Auf den Punkt gebracht: Vom Staat eh schon geprellte Mediziner müssen für die Folgekosten einer verfehlten Medizinstudienplatz-Sparpolitik büßen.
Sagen Sie mal, Herr Minister: Geht’s noch? Wenn Sie wirklich zu Ihren Worten stehen, würde ich Ihnen dringend empfehlen, sich in Berlin vertrauensvoll an einen meiner Fachkollegen zu wenden. Wir alle sind mit dem Schicksal bedauernswerter, an eklatanter Realitätsverkennung leidender Menschen bestens vertraut und wissen, wie man helfen kann. In Ihrem speziellen Fall tippe ich allerdings darauf, dass nicht von Realitätsverkennung, sondern von Infamie auszugehen ist.

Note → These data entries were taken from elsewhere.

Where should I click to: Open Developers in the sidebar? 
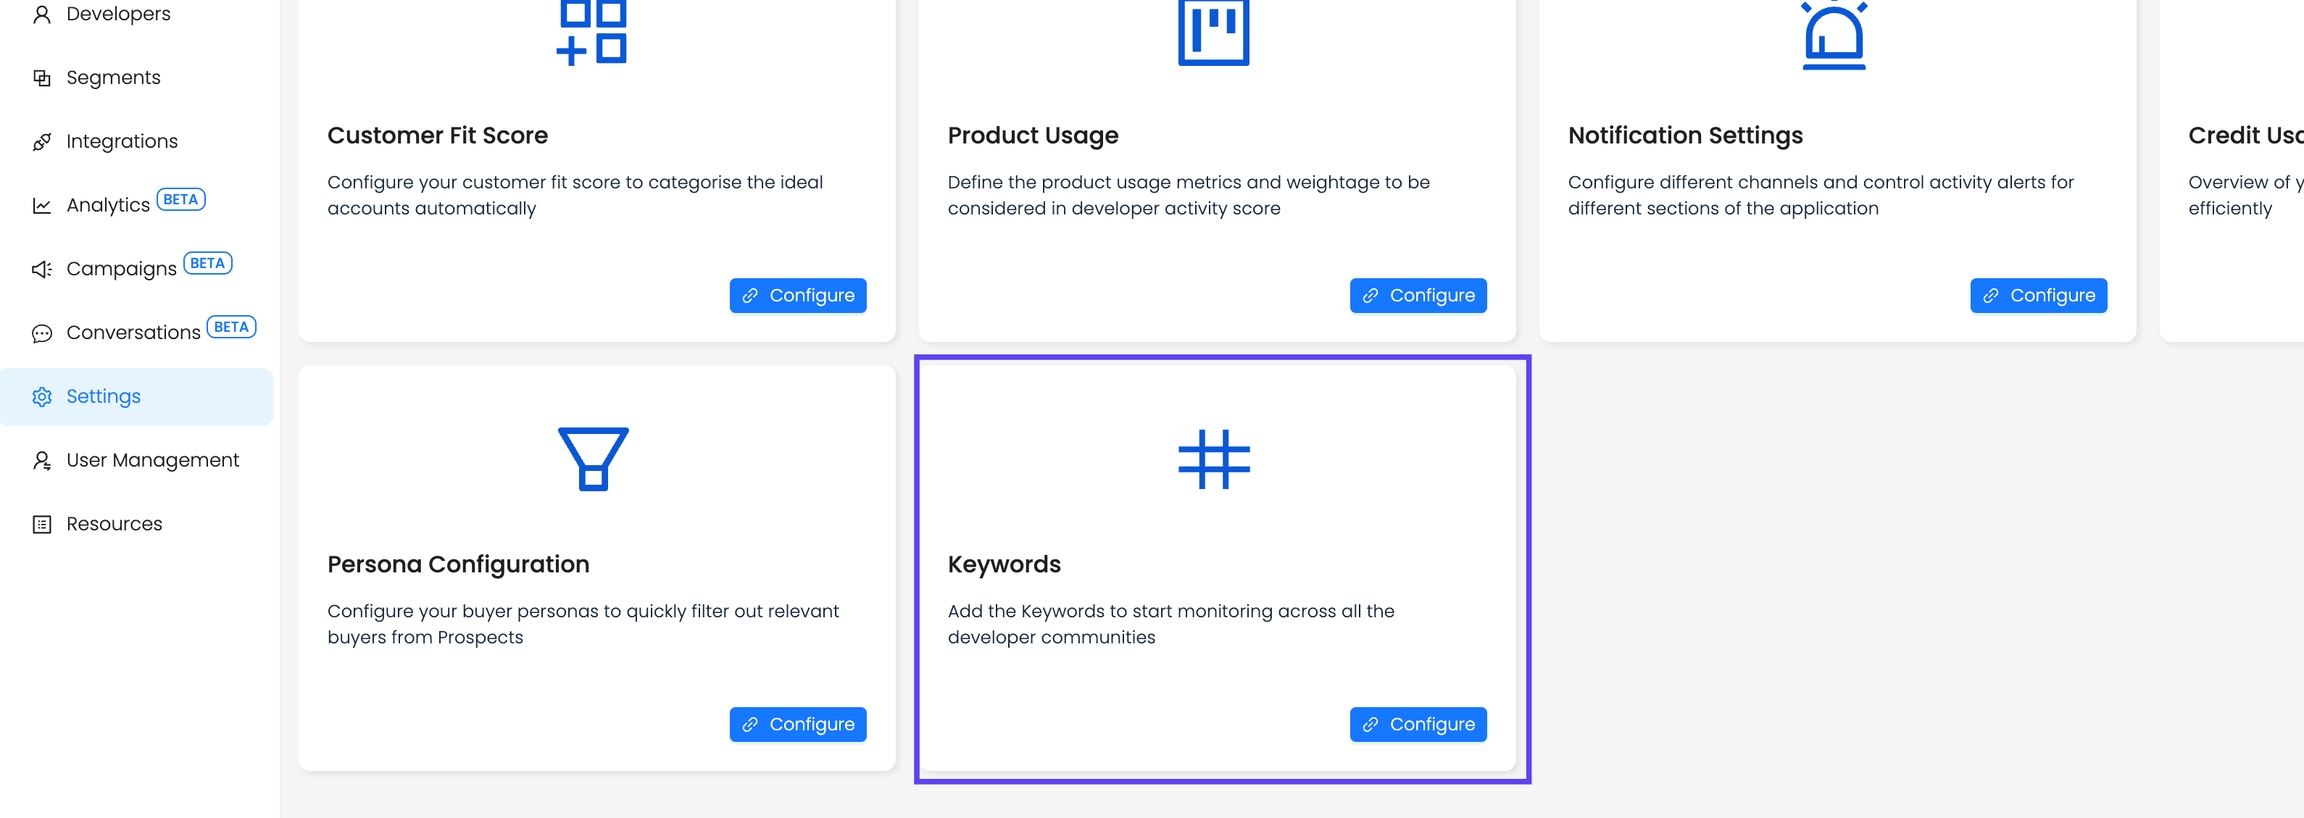tap(118, 14)
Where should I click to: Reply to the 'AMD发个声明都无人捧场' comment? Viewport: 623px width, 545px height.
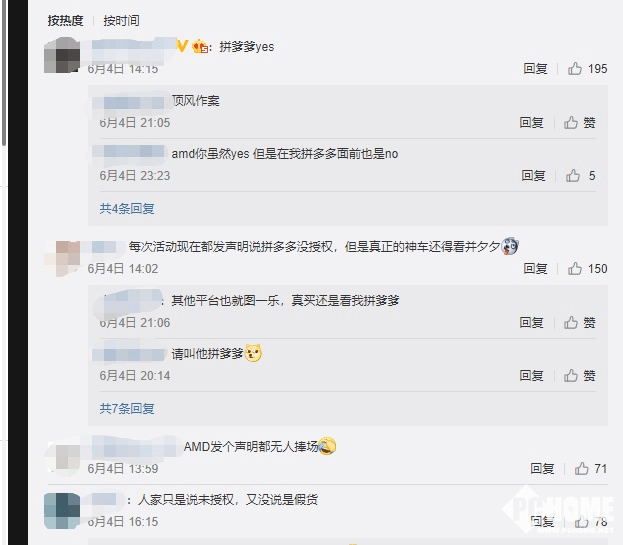pyautogui.click(x=542, y=469)
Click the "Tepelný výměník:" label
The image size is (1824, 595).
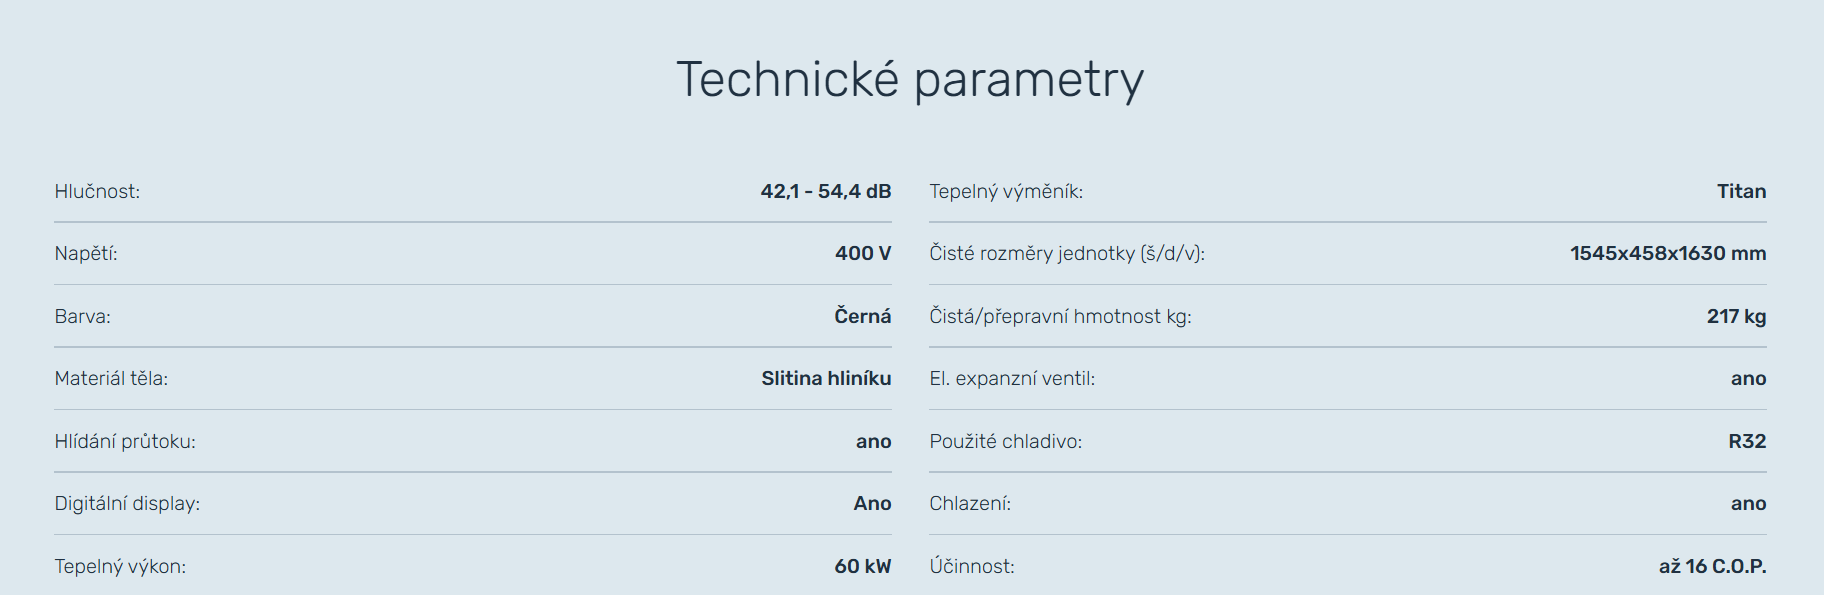point(1006,191)
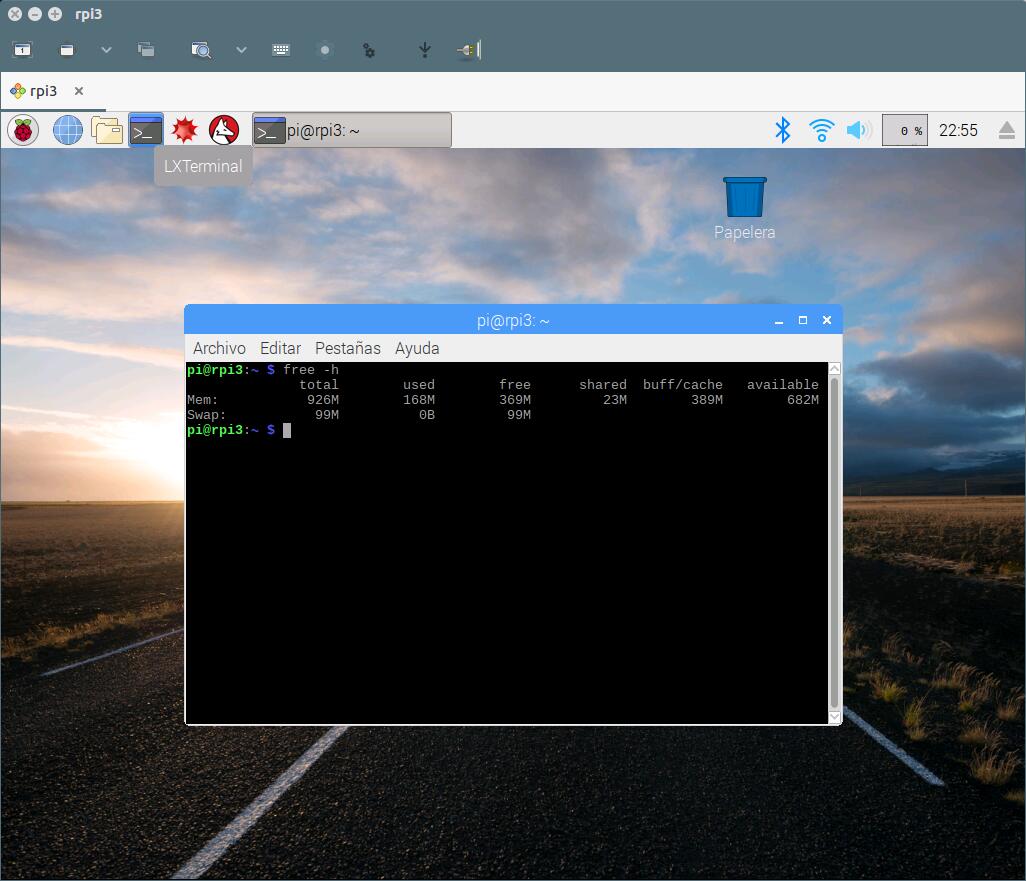Image resolution: width=1026 pixels, height=881 pixels.
Task: Open the Wolfram wolf icon
Action: pyautogui.click(x=224, y=130)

Ein Appell an Sie, liebe Kolleginnen und Kollegen: Gröhes Äußerungen machen einmal mehr deutlich, was die KV ist und was sie nicht ist: ein Instrument zum Ge- respektive Missbrauch durch die Politik, ein Gängelungsapparat für Ärzte, irrsinnigerweise von diesen selbst finanziert und von überwiegend skrupellosen Medizinern geleitet, die sich ihr Gewissen für unverschämt überzogene Funktionärsbezüge abkaufen lassen. Aber eine Interessenvertretung der Ärzte – das ist die KV nicht! Lassen Sie uns alles daran setzen, um diese Institution endlich abzuschaffen! Und wünschen wir Herrn Gröhe kollektiv entweder „Gute Besserung“ oder Reue und Einsicht!